• _Aufgabenstellung_:
Schreiben Sie den Dokumentauszug über die wirtschaftliche Entwicklung des Aostatals vollständig und wortgetreu ab.

• _Dokumentauszug_:
"""

Im 18. Jahrhundert erlebte das Aostatal einen grossen wirtschaftlichen Aufschwung: Die Ablösung der Grundzinsen (1784), der letzten Feudalrechte, die Einführung neuer Nutzpflanzen (Mais, Kartoffel) und technische Verbesserungen gaben der Landwirtschaft neuen Auftrieb. Dank dem Abbau von Blei, Eisen, Mangan, Anthrazit und Gold sowie mit der Eisenverhüttung entstand eine blühende Industrie. Nach dem Zweiten Weltkrieg machte das Tal einen tiefgreifenden wirtschaftlichen Strukturwandel durch. Der Ackerbau geriet in eine Krise und spielt heute nur noch eine untergeordnete Rolle; einzig die Viehzucht und der Weinbau scheinen dem Wandel widerstehen zu können. Die Grossindustrie (Eisenverhüttung, Kunstseide) ist am Verschwinden, die kleinen und mittleren Unternehmen entwickeln sich nur zaghaft. Gegenwärtig stammen die Einkünfte vor allem aus dem Dienstleistungssektor (Verwaltung, Handel, Spielcasino in Saint-Vincent), und einzig der Tourismus scheint interessante Zukunftsperspektiven zu eröffnen (z.B. Feriengebiete Breuil-Cervinia, Gressoney-Saint-Jean, Courmayeur).

"""

• _Bereitgestelltes Material_:
"""

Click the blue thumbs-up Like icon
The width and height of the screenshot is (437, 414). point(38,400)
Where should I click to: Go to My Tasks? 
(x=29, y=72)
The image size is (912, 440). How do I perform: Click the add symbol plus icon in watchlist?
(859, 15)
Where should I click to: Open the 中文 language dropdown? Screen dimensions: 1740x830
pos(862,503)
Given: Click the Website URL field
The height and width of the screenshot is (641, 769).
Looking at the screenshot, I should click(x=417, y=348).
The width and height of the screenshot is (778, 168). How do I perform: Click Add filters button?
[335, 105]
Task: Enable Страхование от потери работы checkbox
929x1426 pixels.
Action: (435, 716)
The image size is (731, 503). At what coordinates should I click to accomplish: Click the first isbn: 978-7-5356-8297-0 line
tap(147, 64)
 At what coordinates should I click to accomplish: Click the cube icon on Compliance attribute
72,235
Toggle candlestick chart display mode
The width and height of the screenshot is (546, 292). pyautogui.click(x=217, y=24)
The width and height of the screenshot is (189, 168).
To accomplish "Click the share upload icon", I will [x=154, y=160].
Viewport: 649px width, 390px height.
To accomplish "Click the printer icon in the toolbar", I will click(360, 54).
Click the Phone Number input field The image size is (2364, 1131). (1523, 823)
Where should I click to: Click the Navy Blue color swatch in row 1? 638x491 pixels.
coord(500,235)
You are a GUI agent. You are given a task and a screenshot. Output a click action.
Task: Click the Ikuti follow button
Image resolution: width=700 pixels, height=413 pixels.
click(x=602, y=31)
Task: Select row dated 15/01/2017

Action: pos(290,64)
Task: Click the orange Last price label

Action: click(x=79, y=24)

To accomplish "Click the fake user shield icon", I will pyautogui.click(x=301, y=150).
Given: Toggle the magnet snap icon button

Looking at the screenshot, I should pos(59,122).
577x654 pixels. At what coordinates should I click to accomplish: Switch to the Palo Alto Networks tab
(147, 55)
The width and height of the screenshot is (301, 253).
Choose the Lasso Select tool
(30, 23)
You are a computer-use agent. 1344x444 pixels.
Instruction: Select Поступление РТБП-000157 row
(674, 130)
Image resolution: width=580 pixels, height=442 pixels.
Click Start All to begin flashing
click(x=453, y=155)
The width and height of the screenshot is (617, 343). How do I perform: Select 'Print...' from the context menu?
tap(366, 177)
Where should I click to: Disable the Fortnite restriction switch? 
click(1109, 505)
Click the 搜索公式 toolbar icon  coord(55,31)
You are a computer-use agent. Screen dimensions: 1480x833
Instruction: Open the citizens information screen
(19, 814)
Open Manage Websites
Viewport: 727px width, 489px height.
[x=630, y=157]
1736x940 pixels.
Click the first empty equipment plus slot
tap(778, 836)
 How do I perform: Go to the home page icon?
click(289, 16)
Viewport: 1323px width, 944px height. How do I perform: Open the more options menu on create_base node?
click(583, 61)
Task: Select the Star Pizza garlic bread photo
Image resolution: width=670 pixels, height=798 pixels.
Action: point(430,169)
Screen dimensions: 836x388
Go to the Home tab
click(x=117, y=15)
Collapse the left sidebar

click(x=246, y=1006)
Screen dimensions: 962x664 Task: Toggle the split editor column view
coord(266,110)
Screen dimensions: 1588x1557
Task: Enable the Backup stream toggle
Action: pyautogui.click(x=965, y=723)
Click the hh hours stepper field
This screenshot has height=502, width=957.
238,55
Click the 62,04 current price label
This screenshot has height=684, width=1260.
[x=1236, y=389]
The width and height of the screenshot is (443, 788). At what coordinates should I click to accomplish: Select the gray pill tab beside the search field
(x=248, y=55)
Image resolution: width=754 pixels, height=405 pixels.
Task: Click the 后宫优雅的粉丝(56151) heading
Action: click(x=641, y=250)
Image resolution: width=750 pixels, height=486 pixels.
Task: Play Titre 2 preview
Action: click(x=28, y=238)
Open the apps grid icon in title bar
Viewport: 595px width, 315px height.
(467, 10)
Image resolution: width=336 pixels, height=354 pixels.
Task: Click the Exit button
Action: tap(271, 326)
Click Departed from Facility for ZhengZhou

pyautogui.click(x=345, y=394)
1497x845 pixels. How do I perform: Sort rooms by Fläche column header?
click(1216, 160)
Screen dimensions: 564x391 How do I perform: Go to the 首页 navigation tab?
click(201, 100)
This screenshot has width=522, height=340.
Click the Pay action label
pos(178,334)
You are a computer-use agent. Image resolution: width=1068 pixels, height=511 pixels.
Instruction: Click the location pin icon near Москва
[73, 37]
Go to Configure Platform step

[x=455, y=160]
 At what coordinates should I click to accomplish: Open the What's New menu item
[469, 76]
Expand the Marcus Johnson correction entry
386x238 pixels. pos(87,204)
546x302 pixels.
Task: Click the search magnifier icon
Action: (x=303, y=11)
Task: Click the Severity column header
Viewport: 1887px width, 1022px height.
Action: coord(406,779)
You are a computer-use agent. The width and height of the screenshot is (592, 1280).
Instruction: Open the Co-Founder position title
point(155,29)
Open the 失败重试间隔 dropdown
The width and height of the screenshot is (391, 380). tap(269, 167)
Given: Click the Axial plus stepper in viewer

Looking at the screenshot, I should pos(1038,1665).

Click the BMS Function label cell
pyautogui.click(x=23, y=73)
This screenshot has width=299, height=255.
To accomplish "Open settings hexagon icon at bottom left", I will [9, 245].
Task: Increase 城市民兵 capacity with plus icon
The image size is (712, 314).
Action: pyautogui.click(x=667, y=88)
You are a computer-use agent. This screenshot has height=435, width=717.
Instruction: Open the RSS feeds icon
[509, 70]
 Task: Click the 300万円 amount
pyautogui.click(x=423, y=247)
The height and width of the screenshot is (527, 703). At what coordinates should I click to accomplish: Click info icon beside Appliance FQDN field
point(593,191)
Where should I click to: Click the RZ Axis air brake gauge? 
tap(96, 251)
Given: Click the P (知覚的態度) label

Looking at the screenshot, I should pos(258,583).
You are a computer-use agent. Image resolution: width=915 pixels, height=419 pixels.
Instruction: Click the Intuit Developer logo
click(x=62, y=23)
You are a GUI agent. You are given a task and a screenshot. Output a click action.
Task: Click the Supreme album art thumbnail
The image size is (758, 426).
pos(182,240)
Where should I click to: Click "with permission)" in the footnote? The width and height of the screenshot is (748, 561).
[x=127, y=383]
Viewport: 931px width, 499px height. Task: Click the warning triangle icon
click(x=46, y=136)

"""

• _Antwort_:
Im 18. Jahrhundert erlebte das Aostatal einen grossen wirtschaftlichen Aufschwung: Die Ablösung der Grundzinsen (1784), der letzten Feudalrechte, die Einführung neuer Nutzpflanzen (Mais, Kartoffel) und technische Verbesserungen gaben der Landwirtschaft neuen Auftrieb. Dank dem Abbau von Blei, Eisen, Mangan, Anthrazit und Gold sowie mit der Eisenverhüttung entstand eine blühende Industrie. Nach dem Zweiten Weltkrieg machte das Tal einen tiefgreifenden wirtschaftlichen Strukturwandel durch. Der Ackerbau geriet in eine Krise und spielt heute nur noch eine untergeordnete Rolle; einzig die Viehzucht und der Weinbau scheinen dem Wandel widerstehen zu können. Die Grossindustrie (Eisenverhüttung, Kunstseide) ist am Verschwinden, die kleinen und mittleren Unternehmen entwickeln sich nur zaghaft. Gegenwärtig stammen die Einkünfte vor allem aus dem Dienstleistungssektor (Verwaltung, Handel, Spielcasino in Saint-Vincent), und einzig der Tourismus scheint interessante Zukunftsperspektiven zu eröffnen (z.B. Feriengebiete Breuil-Cervinia, Gressoney-Saint-Jean, Courmayeur).